Inclinó su cabeza rubia y brillante sobre su agenda. Su cara, con la piel pálida que volvía casi imperceptible la línea del nacimiento del pelo, estaba vuelta hacia otro lado. Observó lo ralas que eran las cejas sobre esa frente descolorida, y los intrincados pliegues y arrugas alrededor de los ojos. Deborah pensó que una vez debió haber tenido manos hermosas, antes que la Gestapo se dedicara a ellas. Las uñas nunca volvieron a crecer del todo. Trató de imaginarse a esas manos moviéndose por las complejidades de un arma, enredadas en las cuerdas de un paracaídas, apretadas en señal de desafío o de sufrimiento. Pero no fue posible.

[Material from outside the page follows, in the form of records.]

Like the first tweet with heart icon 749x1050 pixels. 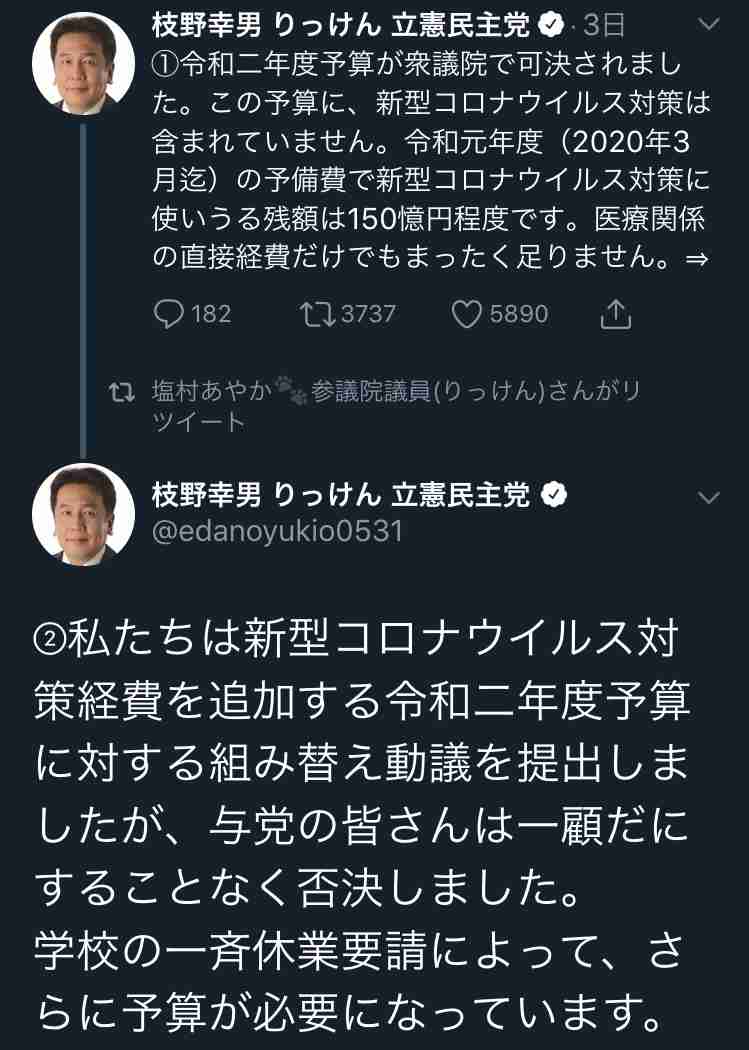click(467, 315)
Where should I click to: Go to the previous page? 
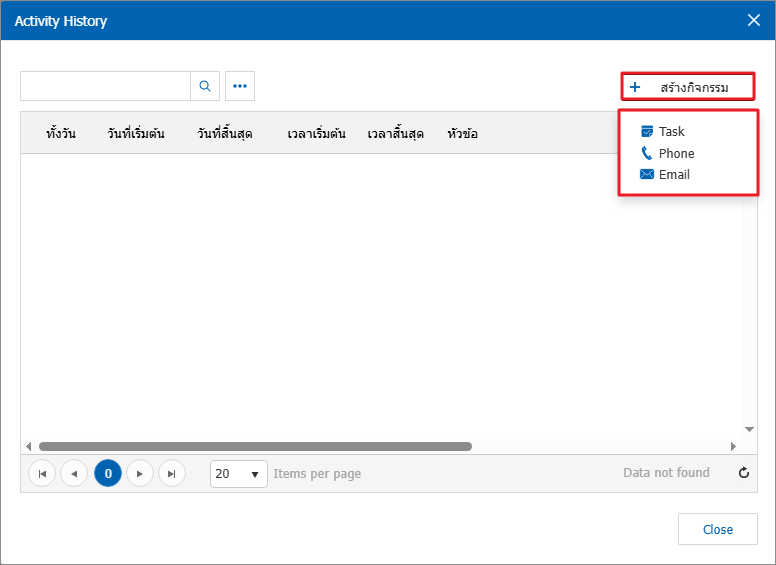point(74,473)

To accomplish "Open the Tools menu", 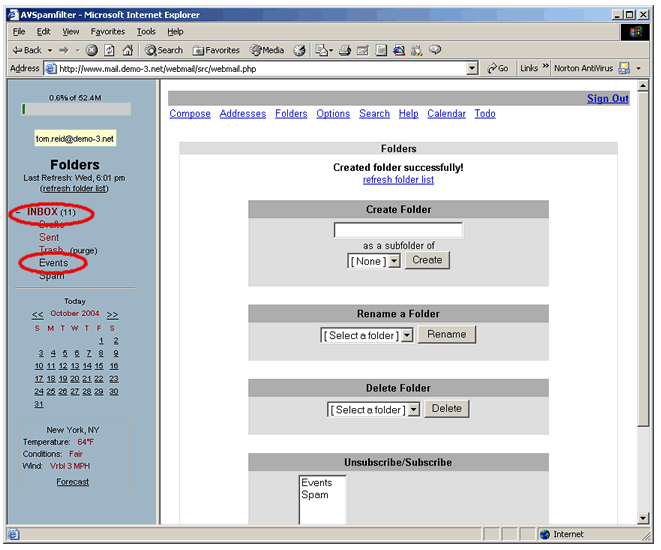I will [146, 32].
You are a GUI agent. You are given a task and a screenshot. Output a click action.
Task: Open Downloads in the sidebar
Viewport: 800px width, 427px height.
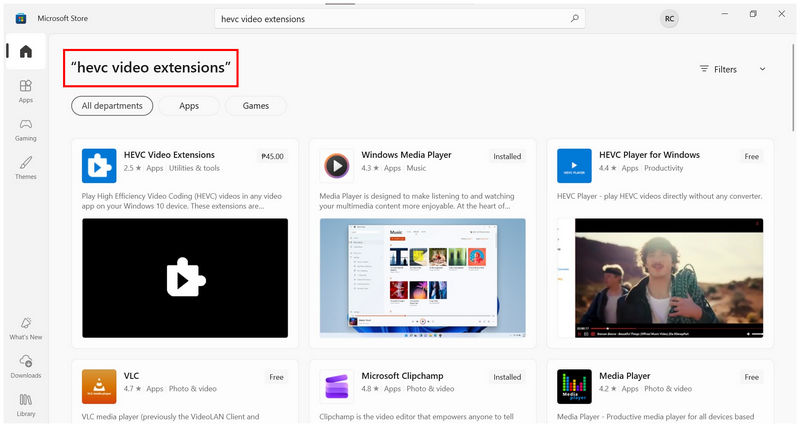coord(26,367)
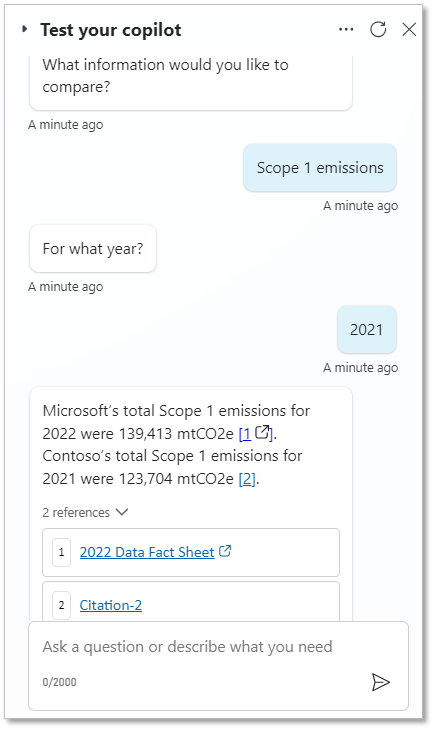Open the more options ellipsis menu
This screenshot has height=730, width=434.
pos(346,30)
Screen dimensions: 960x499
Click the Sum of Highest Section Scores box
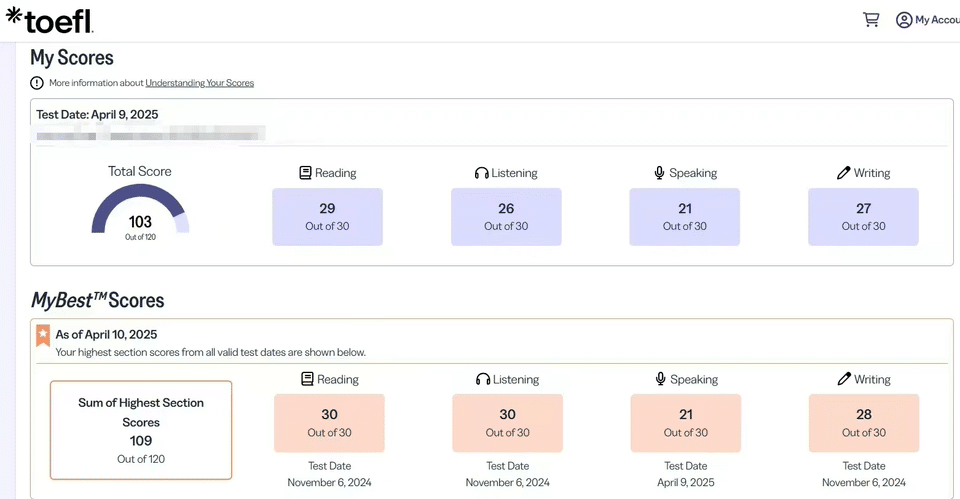pyautogui.click(x=141, y=430)
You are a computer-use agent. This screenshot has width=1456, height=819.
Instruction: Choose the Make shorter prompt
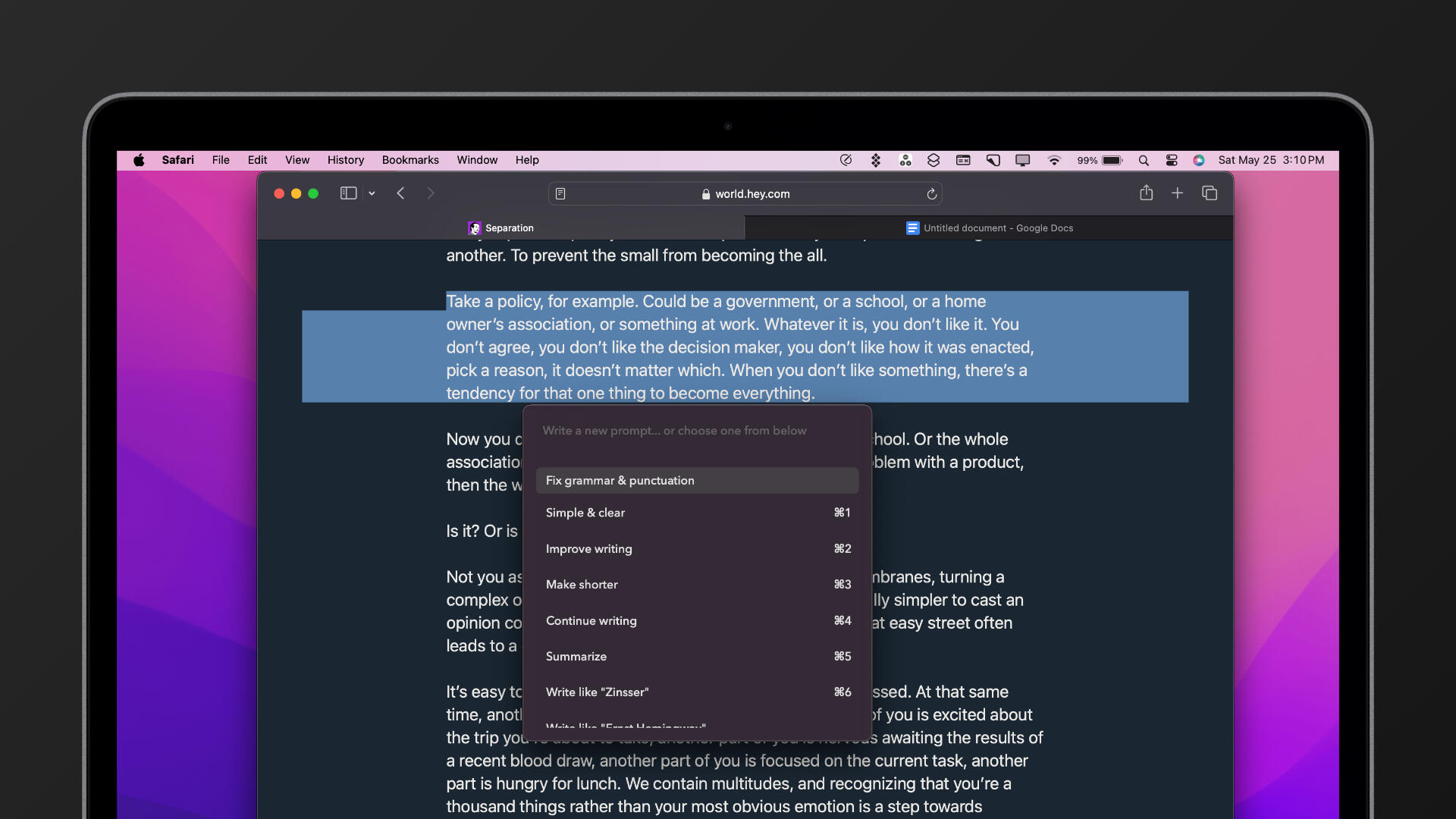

No parecía haber ningún punto de contacto entre aquel Felix que aparentemente una vez había conocido una causa por la que valía la pena sufrir y el superficial, mundano, sardónico Felix Hearne de Hearne & Illingworth, editores, así como no lo había entre la chica que se había casado con Edward Riscoe y la mujer que ella era hoy. Súbitamente Deborah sintió de nuevo la malaise familiar de nostalgia y pesar. Con este estado de ánimo observó a Felix mientras escribía debajo de la fecha del sábado con su letra apretada y minuciosa como si estuviera concertando una cita con la muerte.